A classical Dancing Links solver with Sudoku and N Queens setups

dlss.c

/* A classical Dancing Links solver with Sudoku and N Queens setups. */
#include <stdio.h>
#include <stdlib.h>
#include <string.h>
#include <setjmp.h>

// Dancing links Algorithm X exactly from Knuth's paper.

typedef struct data {
  struct data *l, *r, *u, *d;
  struct column *c;
  int nRow;
} DATA;

typedef struct column {
  DATA data[1];
  int size;
  int nCol;
} COLUMN;

typedef struct solution {
  struct solution *prev;
  DATA *data;
} SOLUTION;

static void init(DATA *p, COLUMN *c, int nRow) {
  p->u = p->d = p->l = p->r = p;
  p->c = c;
  p->nRow = nRow;
}

static void pushLeft(DATA *p, DATA *r) {
  p->l = r->l;
  p->r = r;
  r->l = p;
  p->l->r = p;
}

static void pushAbove(DATA *p, DATA *b) {
  p->u = b->u;
  p->d = b;
  b->u = p;
  p->u->d = p;
}

static void insertHead(DATA *p, COLUMN *c, int nRow) {
  init(p, c, nRow);
  pushAbove(p, c->data);
  ++c->size;
}

static void insert(DATA *p, COLUMN *c, int nRow, DATA *r) {
  init(p, c, nRow);
  pushLeft(p, r);
  pushAbove(p, c->data);
  ++c->size;
}

static void initColumn(COLUMN *p, int nCol, COLUMN *r) {
  p->size = 0;
  p->nCol = nCol;
  init(p->data, p, -1);
  pushLeft(p->data, r->data);
}

static void cover(DATA *c) {
  c->r->l = c->l;
  c->l->r = c->r;
  for (DATA *i = c->d; i != c; i = i->d) {
    for (DATA *j = i->r; j != i; j = j->r) {
      j->d->u = j->u;
      j->u->d = j->d;
      --j->c->size;
    }
  }
}

static void uncover(DATA *c) {
  for (DATA *i = c->u; i != c; i = i->u) {
    for (DATA *j = i->l; j != i; j = j->l) {
      ++j->c->size;
      j->d->u = j;
      j->u->d = j;
    }
  }
  c->r->l = c;
  c->l->r = c;
}

static DATA *chooseNextColumn(DATA *h) {
  DATA *p_min = h->r;
  for (DATA *p = p_min->r; p != h; p = p -> r)
    if (p->c->size < p_min->c->size) p_min = p;
  return p_min;
}

// A C-ified closure for the function called to emit a solution.
typedef struct emitter {
  void (*emit)(SOLUTION*, struct emitter*);
} EMITTER;

static void search(DATA *h, SOLUTION *s, EMITTER *emitter) {
  if (h->r == h) {
    emitter->emit(s, emitter);
    return;
  }
  DATA *c = chooseNextColumn(h);
  cover(c);
  for (DATA *r = c->d; r != c; r = r->d) {
    for (DATA *j = r->r; j != r; j = j->r) cover(j->c->data);
    SOLUTION sNew[1] = {{ s, r }};
    search(h, sNew, emitter); 
    for (DATA *j = r->l; j != r; j = j->l) uncover(j->c->data);
    c = r->c->data;
  }
  uncover(c);
}

// Set up the general purpose Algorithm X constraint solver with an N-Queens problem.
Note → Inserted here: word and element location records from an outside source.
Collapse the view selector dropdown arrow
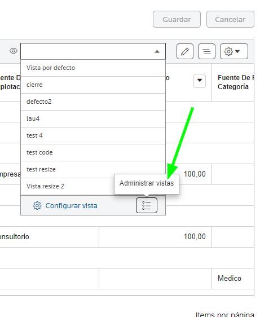Screen dimensions: 260x317 pos(157,51)

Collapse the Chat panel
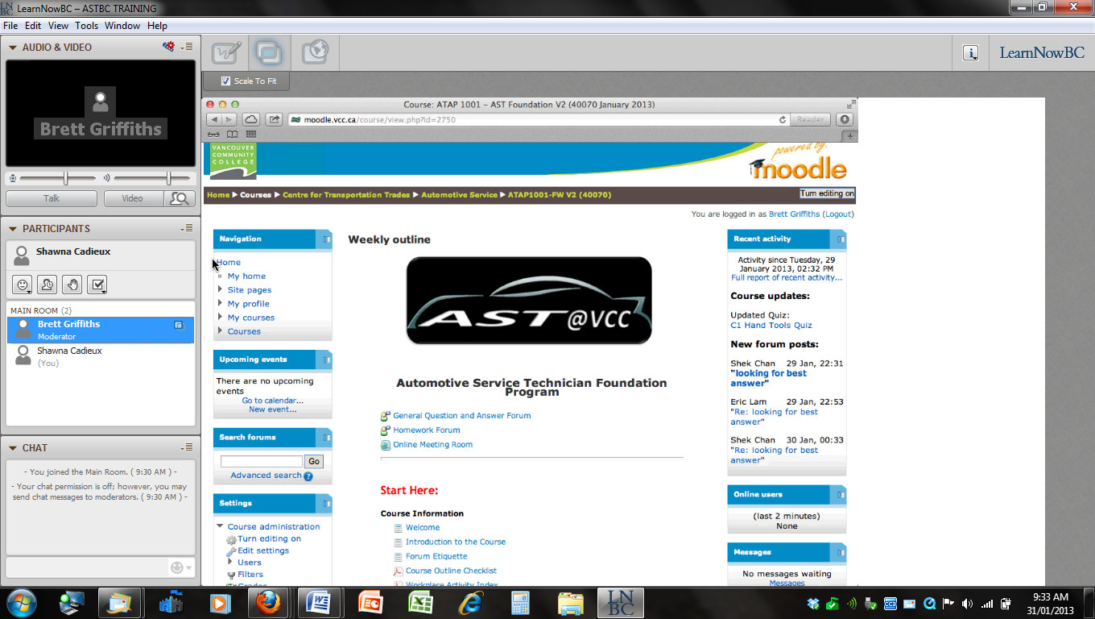[13, 448]
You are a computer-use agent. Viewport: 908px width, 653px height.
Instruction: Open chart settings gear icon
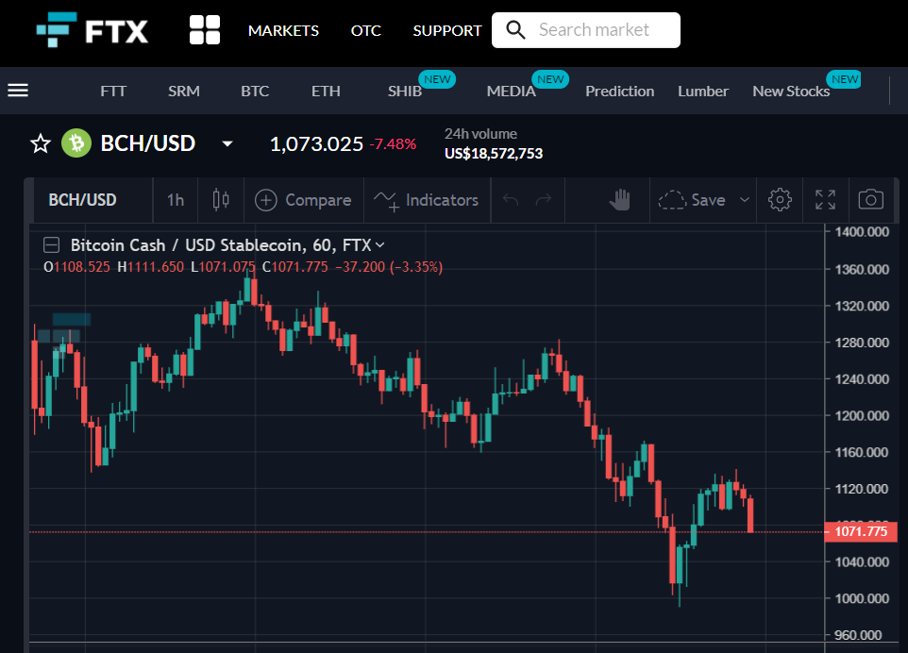(x=780, y=200)
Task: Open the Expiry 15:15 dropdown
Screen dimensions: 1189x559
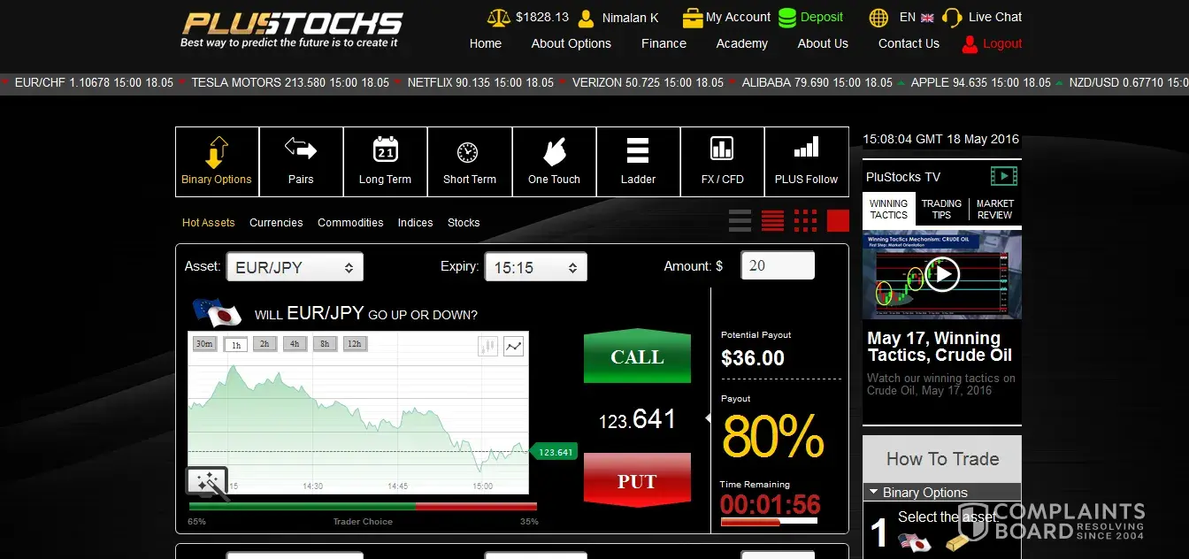Action: coord(536,267)
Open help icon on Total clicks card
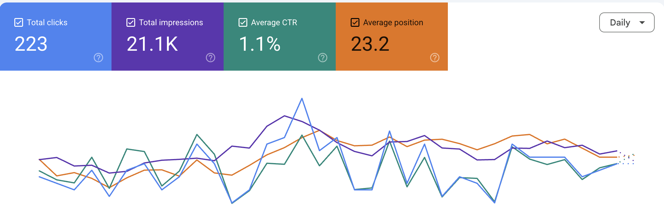This screenshot has height=211, width=664. point(98,58)
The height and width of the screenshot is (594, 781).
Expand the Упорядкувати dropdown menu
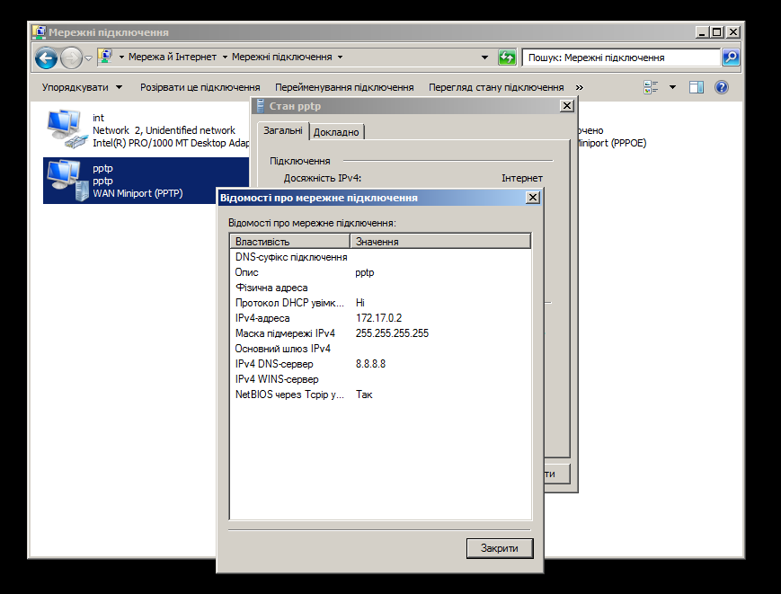point(82,87)
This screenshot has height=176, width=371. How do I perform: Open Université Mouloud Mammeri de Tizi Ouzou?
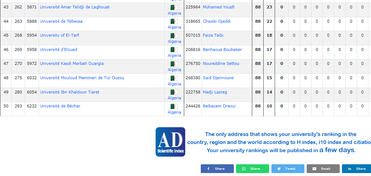coord(82,78)
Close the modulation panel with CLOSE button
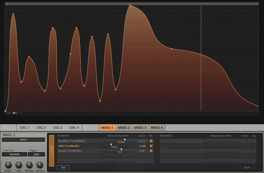 (x=51, y=151)
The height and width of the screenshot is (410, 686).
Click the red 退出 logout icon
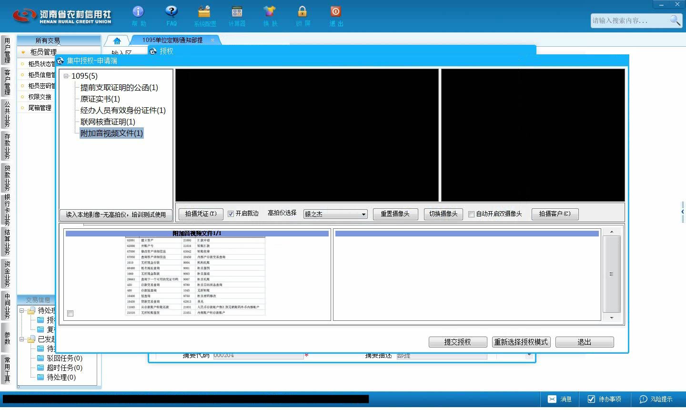335,12
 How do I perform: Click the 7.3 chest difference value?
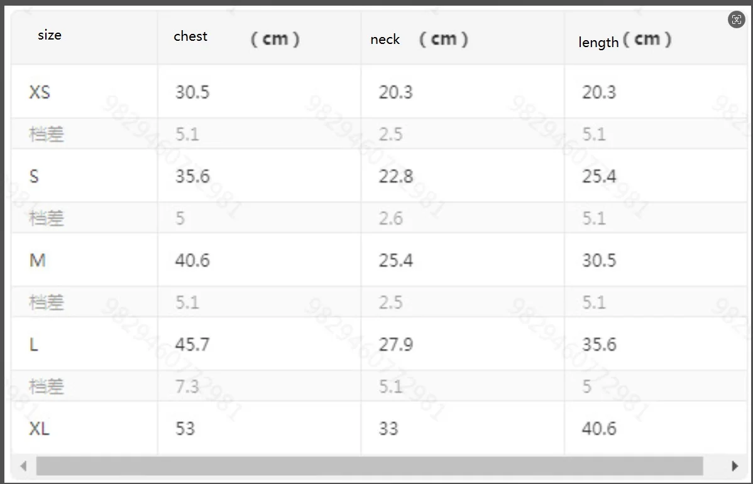(x=187, y=386)
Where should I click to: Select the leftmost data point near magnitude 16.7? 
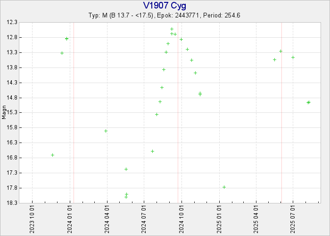52,155
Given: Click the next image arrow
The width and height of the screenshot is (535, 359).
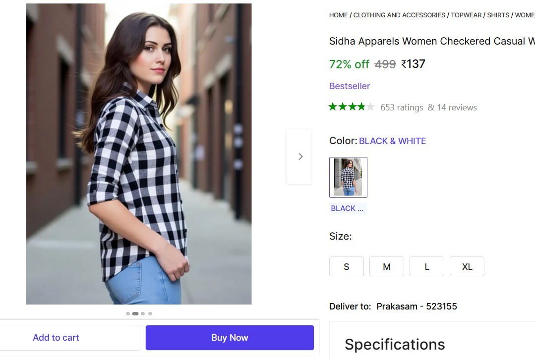Looking at the screenshot, I should pyautogui.click(x=299, y=156).
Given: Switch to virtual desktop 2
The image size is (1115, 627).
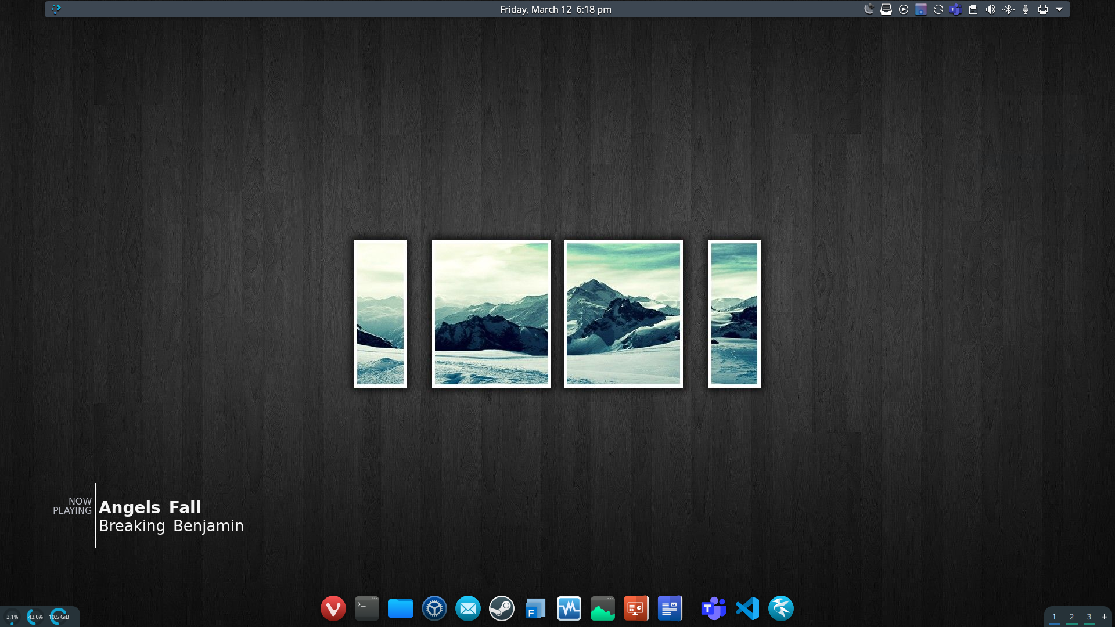Looking at the screenshot, I should click(1071, 617).
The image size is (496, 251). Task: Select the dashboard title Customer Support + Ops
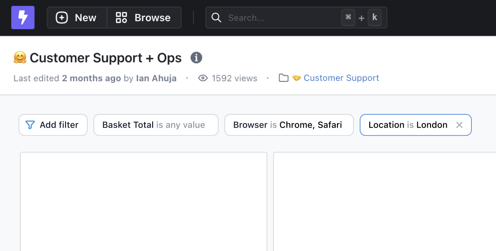[105, 57]
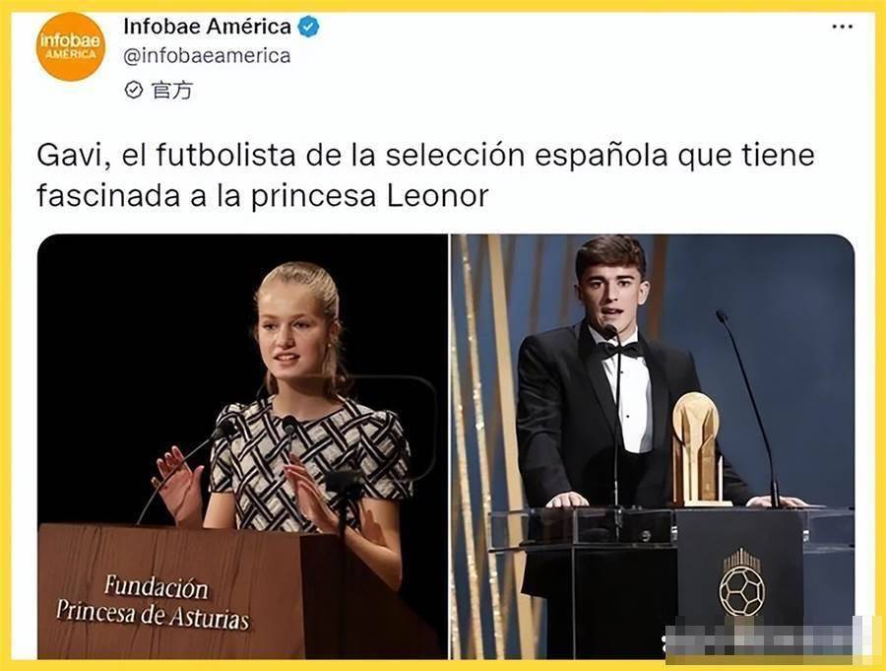Click the tall microphone right of the trophy
The width and height of the screenshot is (886, 671).
[749, 407]
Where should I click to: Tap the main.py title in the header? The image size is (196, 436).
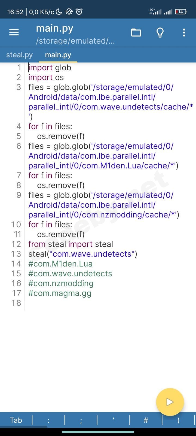pyautogui.click(x=55, y=28)
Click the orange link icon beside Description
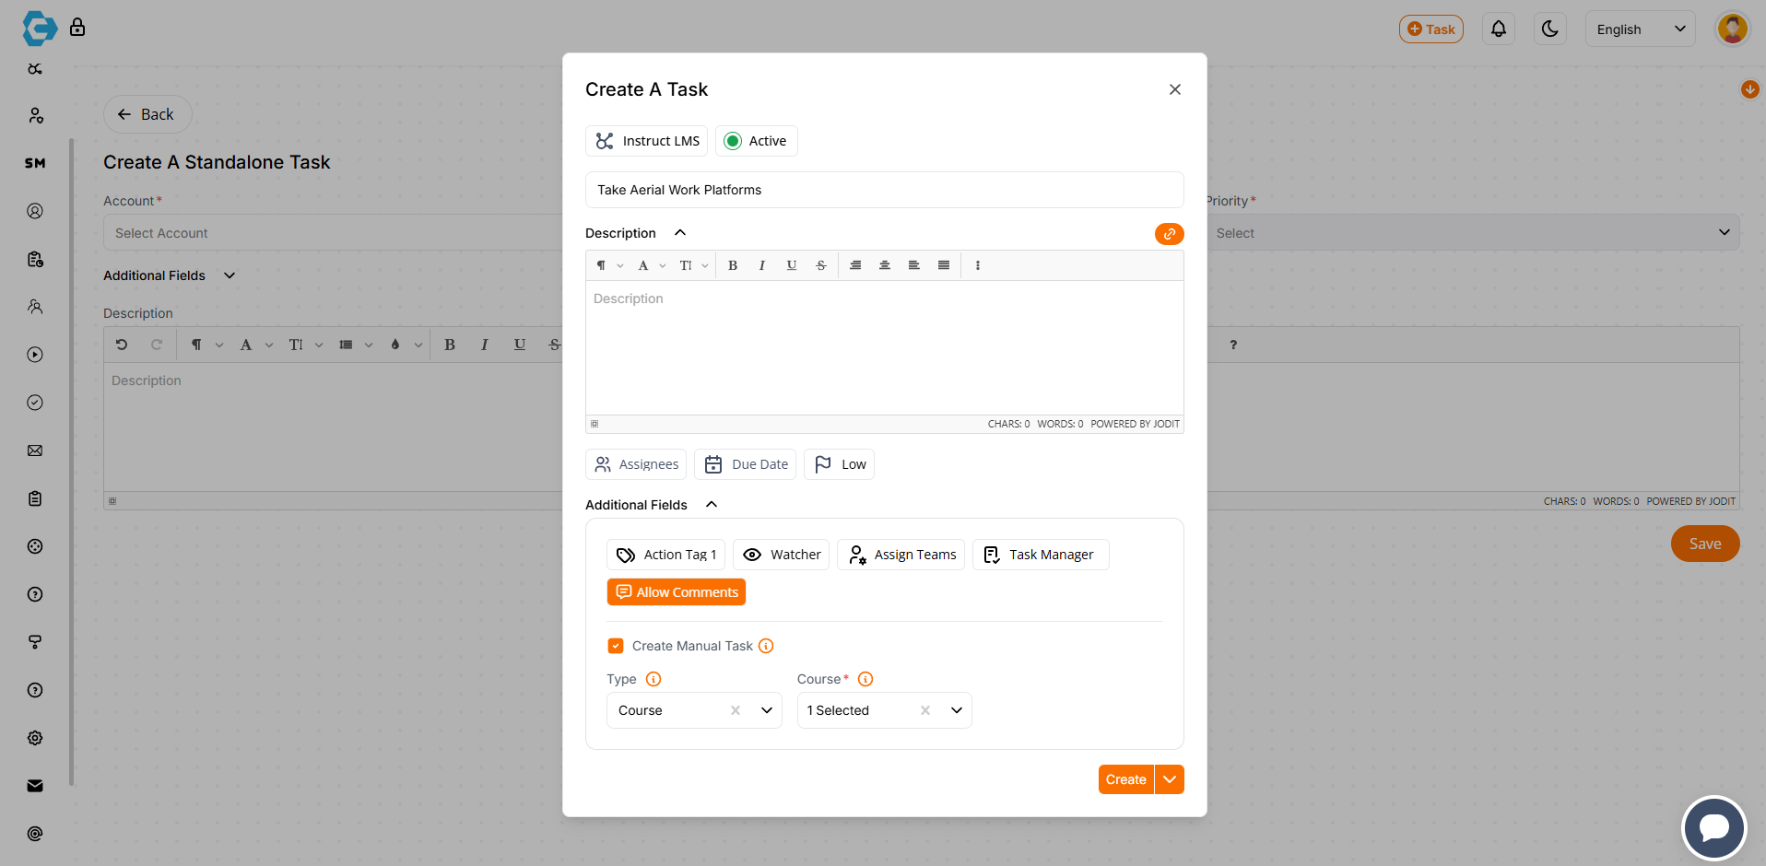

// With this decl, C guarantees that casting EMITTER* to NQUEENS_EMITTER* does the right thing.
typedef struct nqueens_emitter {
  EMITTER emitter[1];
  int n;
} NQUEENS_EMITTER;

static void emitNQueensSoln(SOLUTION *s, EMITTER *e) {
  NQUEENS_EMITTER *nqe = (NQUEENS_EMITTER*) e;
  int n = nqe->n;
  char board[n][n];
  memset(board, '.', n * n * sizeof(char));
  while (s) {
    int ij = s->data->nRow; // nRow is encoded board row and column
    if (ij < nqe->n * nqe->n) board[ij / nqe->n][ij % nqe->n] = 'Q';
    s = s->prev;
  }
  for (int i = 0; i < n; ++i) printf("%.*s\n", n, board[i]);
  printf("\n");
}

// Column number encoders
#define R(I) (I)
#define C(J) ((J) + n)
#define NESW(I, J) (2 * n + (I) + (J) - 1)
#define NWSE(I, J) (5 * n + (I) - (J) - 5)
#define DIAG_LO NESW(0,1)
#define DIAG_HI (nCols - 1) // Same as NWSE(n - 2, 0)
// Index conditions.
#define N (i == 0)
#define S (i == n - 1)
#define W (j == 0)
#define E (j == n - 1)
#define CORNER(A, B) (A && B)

static void solveNQueens(int n) {
  // Set up the header.
  COLUMN h[1];
  init(h->data, h, -1);
  h->size = h->nCol = -1;

  // Set up columns.
  int nCols = 6 * n - 6; 
  COLUMN cols[nCols][1];
  for (int j = 0; j < nCols; ++j) initColumn(cols[j], j, h);
  
  // Set up the pool of data objects and an allocation pointer.
  int nData = (4 * n + 4) * n - 10;
  DATA data[nData][1];
  int dp = 0;
  // Build matrix.
  int nRow = 0;
  for (int i = 0; i < n; ++i) {
    for (int j = 0; j < n; ++j, ++nRow) {
      DATA *head = data[dp++];
      insertHead(head, cols[R(i)], nRow);
      insert(data[dp++], cols[C(j)], nRow, head);
      if (!CORNER(N,W) && !CORNER(S,E)) insert(data[dp++], cols[NESW(i,j)], nRow, head);
      if (!CORNER(N,E) && !CORNER(S,W)) insert(data[dp++], cols[NWSE(i,j)], nRow, head);
    }
  }
  // Diagonal relaxation rows.
  for (int i = DIAG_LO; i <= DIAG_HI; ++i) insertHead(data[dp++], cols[i], nRow++);
  NQUEENS_EMITTER nqe[1] = {{{emitNQueensSoln}, n}};
  search(h->data, NULL, nqe->emitter);
}

int other_main(void) {
  solveNQueens(5);
  return 0;
}

// Set up the general purpose Algorithm X constraint solver with a Sudoku problem.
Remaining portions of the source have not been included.